(RECORDS FOR THE EXERCISE Opens)

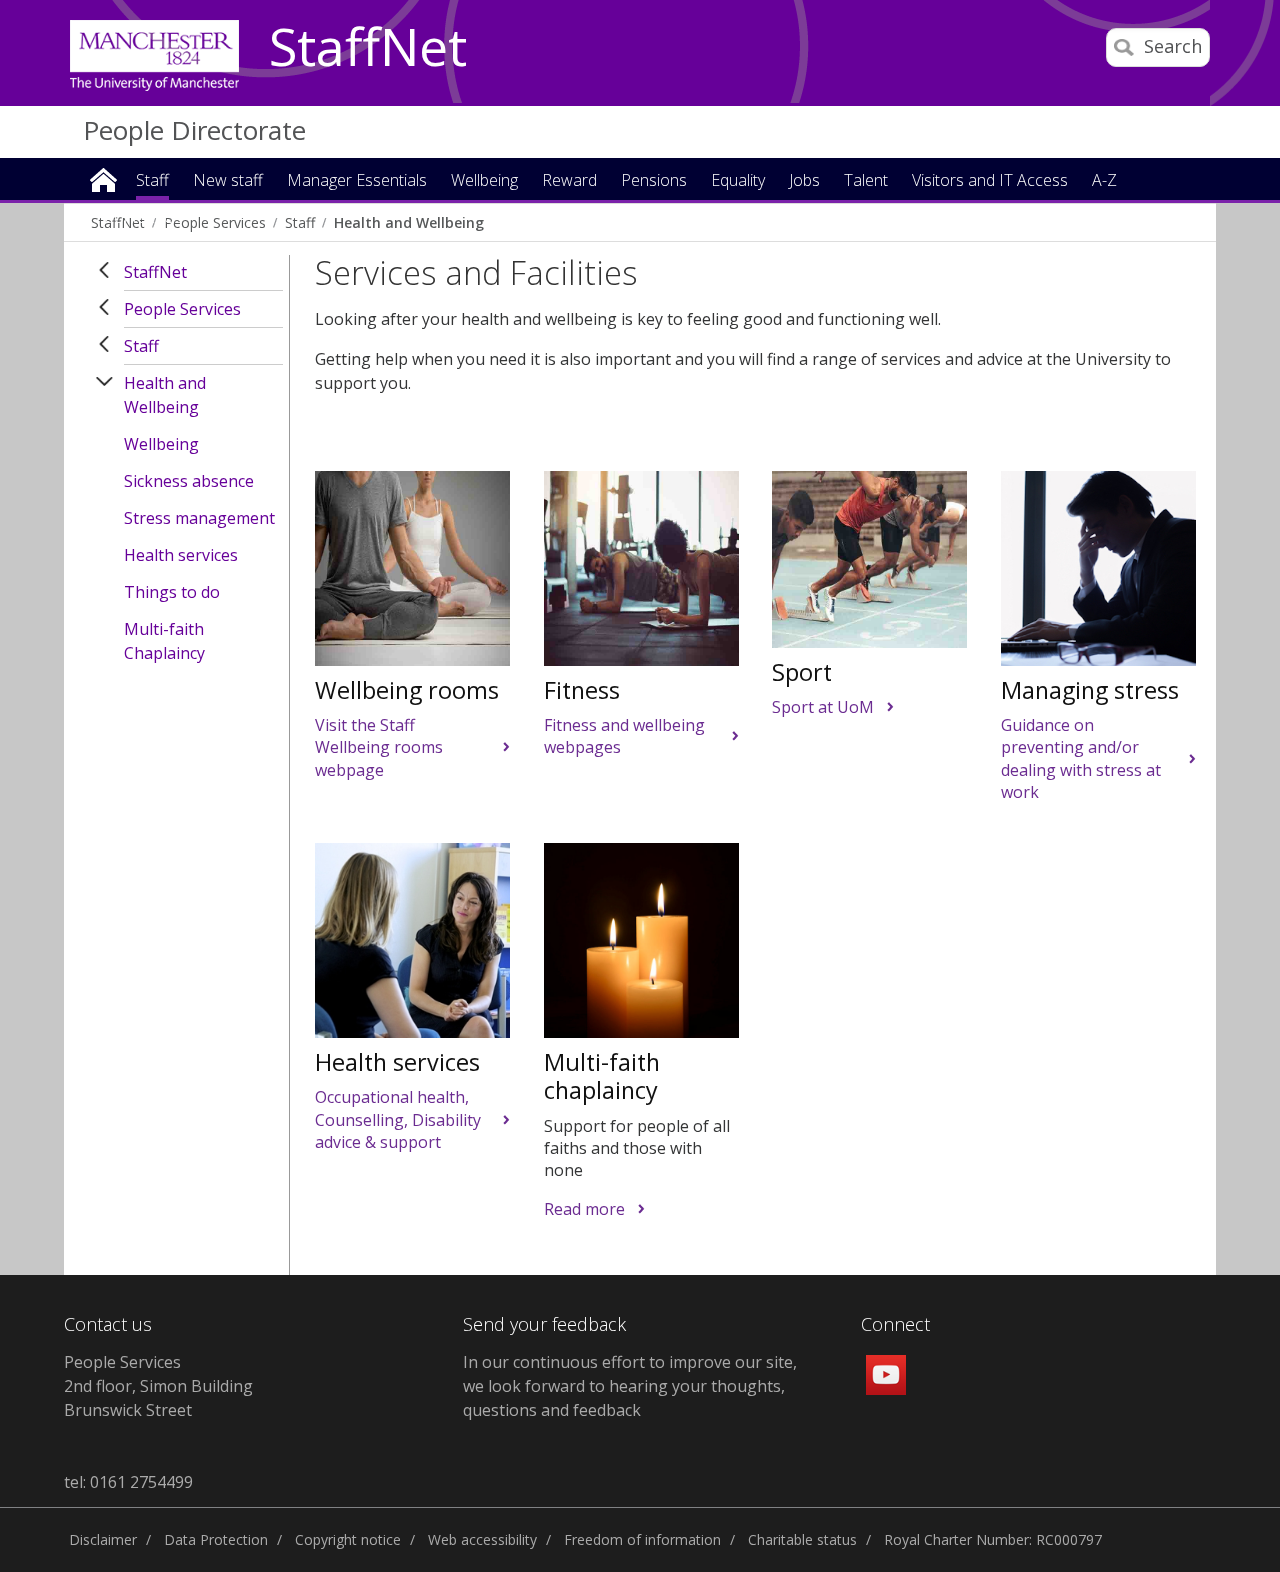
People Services (182, 309)
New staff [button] (228, 181)
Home (103, 178)
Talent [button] (866, 181)
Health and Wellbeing (165, 395)
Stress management (199, 518)
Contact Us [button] (143, 218)
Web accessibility (482, 1539)
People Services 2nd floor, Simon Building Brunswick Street (158, 1386)
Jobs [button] (804, 181)
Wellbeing (161, 444)
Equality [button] (738, 181)
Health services (181, 555)
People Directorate (194, 130)
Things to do (172, 592)
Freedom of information (642, 1539)
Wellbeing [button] (484, 181)
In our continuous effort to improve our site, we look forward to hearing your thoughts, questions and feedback (630, 1386)
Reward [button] (569, 181)
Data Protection (216, 1539)
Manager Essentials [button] (357, 181)
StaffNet (368, 48)
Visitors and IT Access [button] (990, 181)
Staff (141, 346)
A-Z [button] (1104, 181)
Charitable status (802, 1539)
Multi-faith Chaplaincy (164, 641)
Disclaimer (103, 1539)
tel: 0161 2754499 (128, 1482)
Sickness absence (189, 481)
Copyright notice (348, 1539)
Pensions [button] (654, 181)
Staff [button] (152, 181)
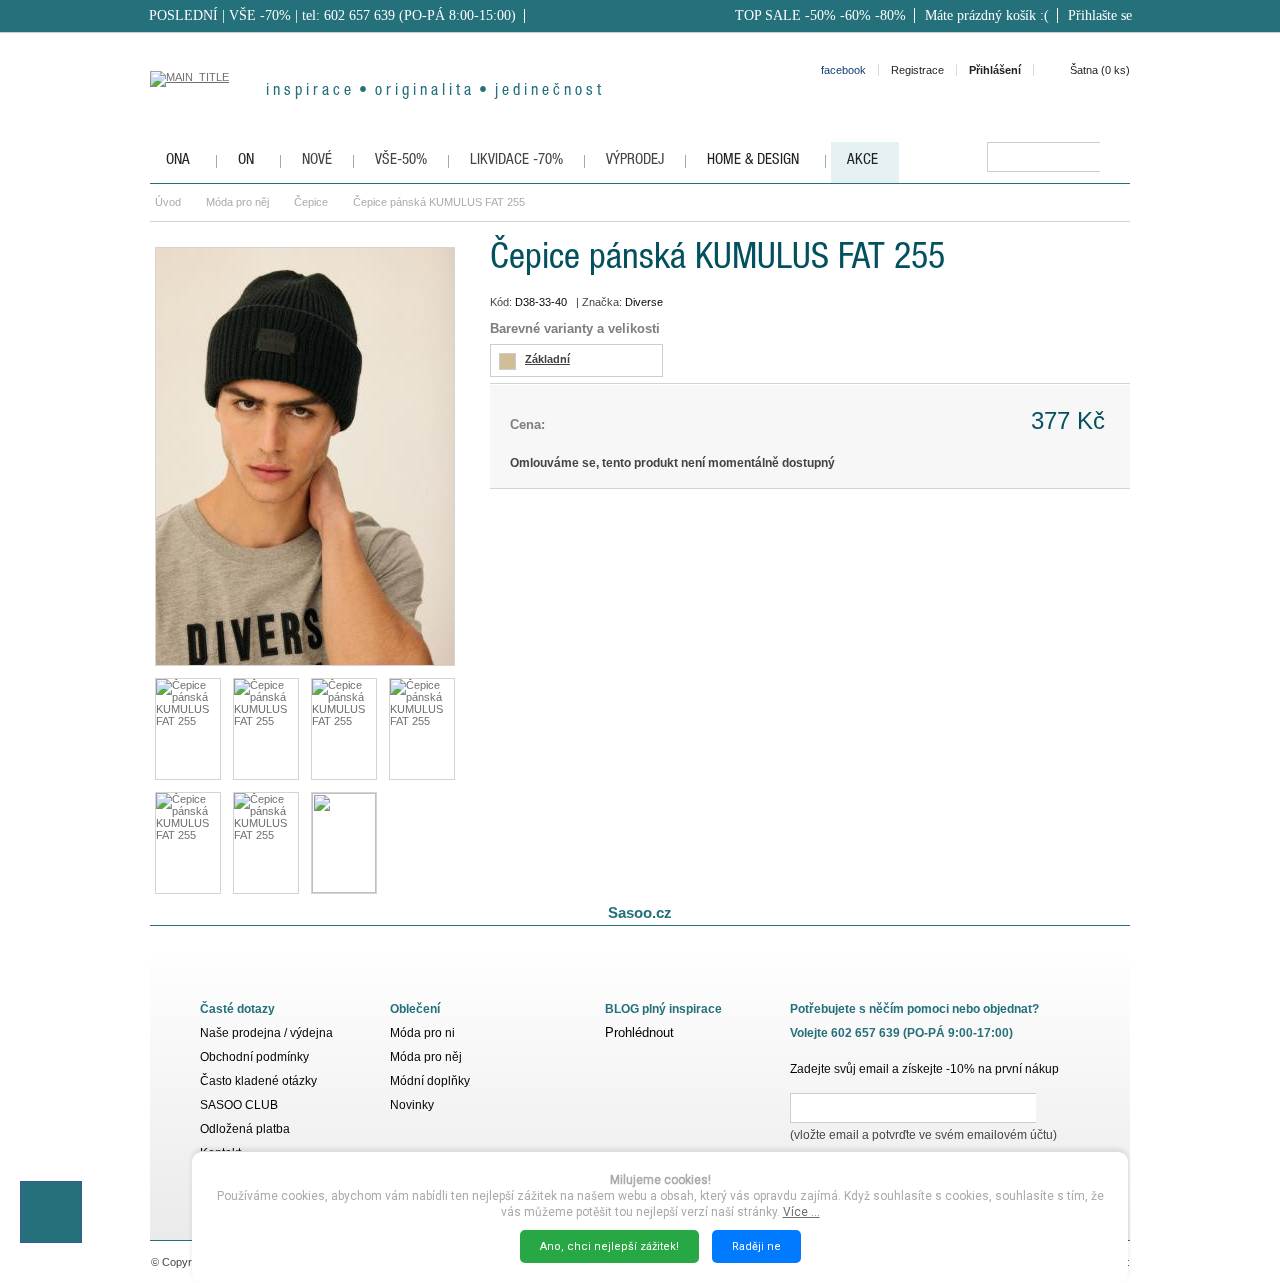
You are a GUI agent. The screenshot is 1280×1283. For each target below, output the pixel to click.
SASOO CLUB (239, 1105)
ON (246, 160)
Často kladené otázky (258, 1081)
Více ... (801, 1212)
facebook (843, 70)
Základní (547, 359)
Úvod (168, 202)
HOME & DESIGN (753, 160)
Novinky (412, 1105)
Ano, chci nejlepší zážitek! (609, 1246)
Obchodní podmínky (254, 1057)
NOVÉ (317, 160)
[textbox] (1043, 157)
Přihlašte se (1100, 15)
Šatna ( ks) (1100, 70)
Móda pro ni (422, 1033)
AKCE (862, 160)
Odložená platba (245, 1129)
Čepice (311, 202)
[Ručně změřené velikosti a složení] (344, 843)
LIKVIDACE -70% (516, 160)
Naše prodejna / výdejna (266, 1033)
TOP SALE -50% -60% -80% (820, 15)
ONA (178, 160)
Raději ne (756, 1246)
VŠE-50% (401, 160)
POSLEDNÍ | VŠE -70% (220, 15)
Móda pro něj (237, 202)
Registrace (917, 70)
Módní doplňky (430, 1081)
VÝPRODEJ (635, 160)
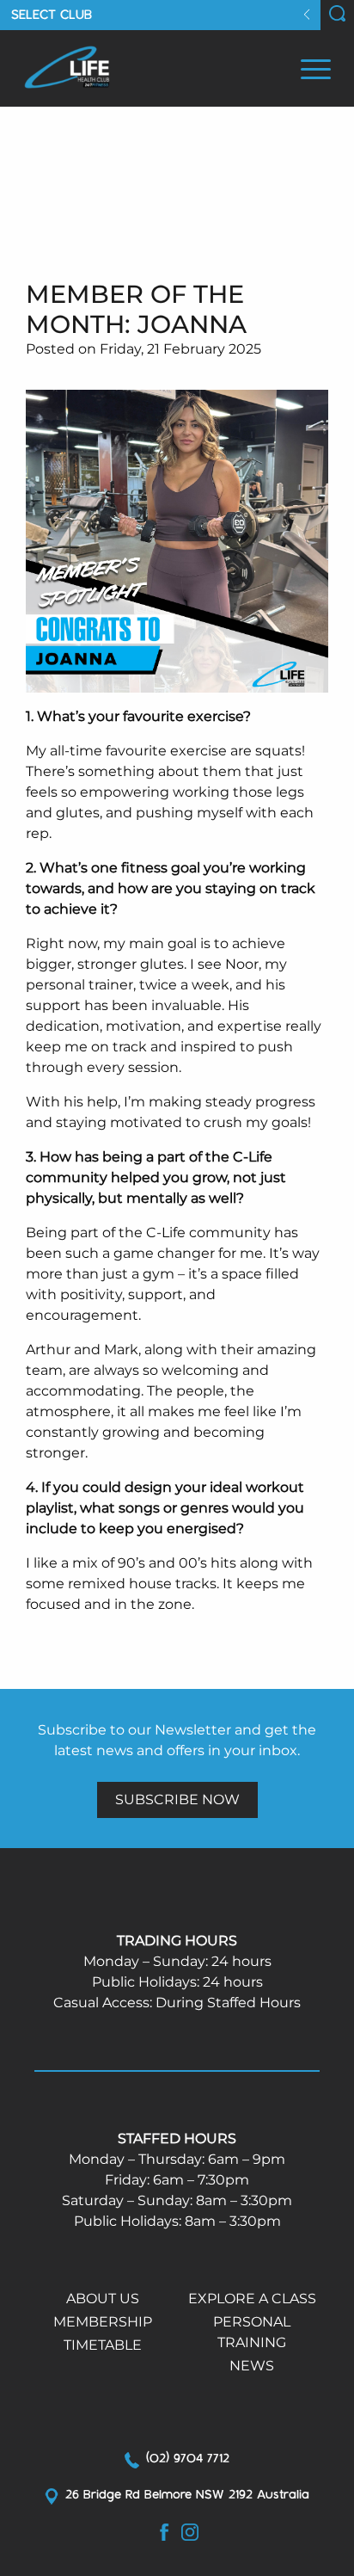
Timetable (103, 2345)
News (251, 2365)
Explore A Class (252, 2298)
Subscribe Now (177, 1799)
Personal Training (251, 2332)
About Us (102, 2298)
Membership (102, 2322)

(RECORDS FOR THE EXERCISE Closes)

TASK OBJECTIVE>
Please output the records above exactly, without the pictures.

TASK RESPONSE>
People Services (182, 309)
New staff [button] (228, 181)
Home (103, 178)
Talent [button] (866, 181)
Health and Wellbeing (165, 395)
Stress management (199, 518)
Contact Us [button] (143, 218)
Web accessibility (482, 1539)
People Services 2nd floor, Simon Building Brunswick Street (158, 1386)
Jobs [button] (804, 181)
Wellbeing (161, 444)
Equality [button] (738, 181)
Health services (181, 555)
People Directorate (194, 130)
Things to do (172, 592)
Freedom of information (642, 1539)
Wellbeing [button] (484, 181)
In our continuous effort to improve our site, we look forward to hearing your thoughts, questions and feedback (630, 1386)
Reward [button] (569, 181)
Data Protection (216, 1539)
Manager Essentials [button] (357, 181)
StaffNet (368, 48)
Visitors and IT Access [button] (990, 181)
Staff (141, 346)
A-Z [button] (1104, 181)
Charitable status (802, 1539)
Multi-faith Chaplaincy (164, 641)
Disclaimer (103, 1539)
tel: 0161 2754499 (128, 1482)
Sickness absence (189, 481)
Copyright notice (348, 1539)
Pensions [button] (654, 181)
Staff [button] (152, 181)
You are a GUI agent. The screenshot is 1280×1283. For each target below, output the pixel to click.
SASOO CLUB (239, 1105)
ON (246, 160)
Často kladené otázky (258, 1081)
Více ... (801, 1212)
facebook (843, 70)
Základní (547, 359)
Úvod (168, 202)
HOME & DESIGN (753, 160)
Novinky (412, 1105)
Ano, chci nejlepší zážitek! (609, 1246)
Obchodní podmínky (254, 1057)
NOVÉ (317, 160)
[textbox] (1043, 157)
Přihlašte se (1100, 15)
Šatna ( ks) (1100, 70)
Móda pro ni (422, 1033)
AKCE (862, 160)
Odložená platba (245, 1129)
Čepice (311, 202)
[Ručně změřené velikosti a složení] (344, 843)
LIKVIDACE -70% (516, 160)
Naše prodejna / výdejna (266, 1033)
TOP SALE -50% -60% -80% (820, 15)
ONA (178, 160)
Raději ne (756, 1246)
VŠE-50% (401, 160)
POSLEDNÍ | VŠE -70% (220, 15)
Móda pro něj (237, 202)
Registrace (917, 70)
Módní doplňky (430, 1081)
VÝPRODEJ (635, 160)
Timetable (103, 2345)
News (251, 2365)
Explore A Class (252, 2298)
Subscribe Now (177, 1799)
Personal Training (251, 2332)
About Us (102, 2298)
Membership (102, 2322)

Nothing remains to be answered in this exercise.